Ein großer Teller Mytheneintopf

In „Valley of Flowers“ versucht Pan Nalin tausendundeine Geschichte zu stopfen – und stößt dabei an seine Grenzen

Woran erkennt man einen Dämonen? Er hat keinen Bauchnabel, denn er wurde von keiner menschlichen Frau geboren! Die schöne Ushna hat solch einen ungelöcherten Bauch, aber das hält den romantisch wilden Banditen Jalan nicht davon ab, ihr in unsterblicher Liebe zu verfallen. Die beiden suchen das Rezept für die ewige Zweisamkeit im paradiesischen Tal der Blumen. Dafür stehlen sie unschuldigen Kindern ihre Schatten und einem schwebenden Fakir sein Spiegelbild. Ein weiserYeti jagt sie, um sie zu warnen, doch im Tal der Stille glauben sie, das Mittel für ihr immerwährendes Glück gefunden zu haben. Aber sie wird als Dämon durch den Trank menschlich, stirbt und wird wiedergeboren, während er als der ewige Wanderer durch die Zeiten ziehen muss.
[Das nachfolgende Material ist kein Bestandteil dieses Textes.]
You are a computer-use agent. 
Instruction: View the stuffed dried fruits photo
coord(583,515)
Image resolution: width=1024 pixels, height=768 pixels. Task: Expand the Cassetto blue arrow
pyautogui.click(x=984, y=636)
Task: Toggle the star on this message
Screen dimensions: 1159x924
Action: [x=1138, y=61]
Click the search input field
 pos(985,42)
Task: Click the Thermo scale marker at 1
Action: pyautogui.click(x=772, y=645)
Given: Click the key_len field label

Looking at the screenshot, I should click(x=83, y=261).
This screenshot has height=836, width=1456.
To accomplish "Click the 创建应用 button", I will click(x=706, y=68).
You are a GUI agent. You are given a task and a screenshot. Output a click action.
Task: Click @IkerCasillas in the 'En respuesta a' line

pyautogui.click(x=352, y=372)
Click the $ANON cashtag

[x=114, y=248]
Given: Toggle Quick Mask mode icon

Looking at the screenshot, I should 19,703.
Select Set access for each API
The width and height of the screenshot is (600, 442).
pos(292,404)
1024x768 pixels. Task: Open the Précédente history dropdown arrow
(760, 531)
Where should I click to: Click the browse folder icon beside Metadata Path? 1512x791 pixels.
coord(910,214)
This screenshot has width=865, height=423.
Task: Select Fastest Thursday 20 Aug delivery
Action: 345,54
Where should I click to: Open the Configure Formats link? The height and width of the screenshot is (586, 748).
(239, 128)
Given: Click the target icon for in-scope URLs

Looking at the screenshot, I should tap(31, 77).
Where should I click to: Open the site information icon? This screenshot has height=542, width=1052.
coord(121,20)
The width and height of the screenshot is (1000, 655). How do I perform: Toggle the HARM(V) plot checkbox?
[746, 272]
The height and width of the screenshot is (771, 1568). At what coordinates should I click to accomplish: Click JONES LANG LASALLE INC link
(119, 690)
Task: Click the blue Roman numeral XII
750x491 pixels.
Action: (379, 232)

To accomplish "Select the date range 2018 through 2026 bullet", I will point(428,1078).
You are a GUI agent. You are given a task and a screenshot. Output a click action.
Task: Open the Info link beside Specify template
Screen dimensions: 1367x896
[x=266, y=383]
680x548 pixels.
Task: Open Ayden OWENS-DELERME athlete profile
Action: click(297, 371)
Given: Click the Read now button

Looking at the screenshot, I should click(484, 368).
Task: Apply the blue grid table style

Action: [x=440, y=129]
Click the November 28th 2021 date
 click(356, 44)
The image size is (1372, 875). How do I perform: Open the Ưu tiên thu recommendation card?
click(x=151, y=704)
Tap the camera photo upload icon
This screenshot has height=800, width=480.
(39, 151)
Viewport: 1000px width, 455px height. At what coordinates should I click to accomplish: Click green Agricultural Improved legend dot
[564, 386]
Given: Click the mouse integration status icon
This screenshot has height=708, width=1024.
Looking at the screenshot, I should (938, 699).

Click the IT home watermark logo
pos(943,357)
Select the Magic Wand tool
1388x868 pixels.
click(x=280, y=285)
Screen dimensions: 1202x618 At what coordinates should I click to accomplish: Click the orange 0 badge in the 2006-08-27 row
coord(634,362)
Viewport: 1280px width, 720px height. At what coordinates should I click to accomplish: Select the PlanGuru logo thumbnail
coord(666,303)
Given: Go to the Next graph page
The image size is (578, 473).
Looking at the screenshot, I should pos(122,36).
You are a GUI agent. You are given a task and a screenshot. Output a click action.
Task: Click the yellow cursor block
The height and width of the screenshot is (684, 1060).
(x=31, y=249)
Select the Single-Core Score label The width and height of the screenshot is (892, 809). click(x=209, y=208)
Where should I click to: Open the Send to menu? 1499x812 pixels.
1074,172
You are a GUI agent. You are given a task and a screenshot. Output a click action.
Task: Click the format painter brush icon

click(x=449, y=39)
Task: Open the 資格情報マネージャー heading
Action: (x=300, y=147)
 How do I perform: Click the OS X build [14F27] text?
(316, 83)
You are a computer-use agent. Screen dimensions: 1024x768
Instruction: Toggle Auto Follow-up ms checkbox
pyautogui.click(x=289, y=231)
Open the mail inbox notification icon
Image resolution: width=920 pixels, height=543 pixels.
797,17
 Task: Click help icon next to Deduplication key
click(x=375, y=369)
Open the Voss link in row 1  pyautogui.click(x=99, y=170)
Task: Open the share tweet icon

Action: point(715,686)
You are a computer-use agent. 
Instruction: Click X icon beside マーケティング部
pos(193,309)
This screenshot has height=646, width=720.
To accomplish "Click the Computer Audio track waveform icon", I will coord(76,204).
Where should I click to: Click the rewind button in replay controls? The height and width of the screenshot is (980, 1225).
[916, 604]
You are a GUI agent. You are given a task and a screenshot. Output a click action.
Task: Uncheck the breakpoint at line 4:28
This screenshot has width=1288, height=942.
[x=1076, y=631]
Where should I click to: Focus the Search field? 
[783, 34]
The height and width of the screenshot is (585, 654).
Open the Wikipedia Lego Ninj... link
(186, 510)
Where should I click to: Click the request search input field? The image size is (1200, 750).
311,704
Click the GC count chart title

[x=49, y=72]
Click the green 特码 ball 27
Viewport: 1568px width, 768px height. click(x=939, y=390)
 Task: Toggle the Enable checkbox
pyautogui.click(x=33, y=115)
Mehr Märchenelemente und Mythen kann man kaum in einer Geschichte unterbringen: Wir haben hier buddhistische Dämonen, Liebe über den Tod hinaus, die Suche nach Shangri-La, die Motive vom gestohlenen Schatten und Spiegelbild, die mystischen Fähigkeiten der Fakire, den ewigen Wanderer, Reinkarnation und das Geheimnis des Schneemenschen. Der Regisseur Pan Nalin will unbedingt tausendundeine Geschichten in einer erzählen. Die meisten Motive werden nur schnell vorgeführt und haben kaum emotionelle Wirkung. So erfährt man weder, was die beiden Liebenden mit den gestohlenen Schatten machen, noch wie es ihren Opfern ohne sie ergeht. Und weil alles in seinem Film so husch, husch gehen muss, wird auch die Liebe zwischen Jalan und Ushna nicht gezeigt, sondern nur behauptet. Dabei fängt „Valley of Flowers“ vielversprechend an. Als würde er einen tibetanischen Sergio-Leone-Film drehen, zeigt Nalin, wie Jalan und seine Bande in einem Hochtal des Himalajas mit ihrer Herde vorbeiziehende Nomaden überfallen. Die Landschaft ist imposant fotografiert, die Kamera zeigt die ausdrucksstarken Gesichter der Banditen in Nahaufnahme – all das kann der Filmemacher. Atmosphärisch versetzt er das Publikum in das Tibet des 19. Jahrhunderts, aber der Schnitt ist so unbeholfen, dass der Film nie seinen eigenen Rhythmus bekommt.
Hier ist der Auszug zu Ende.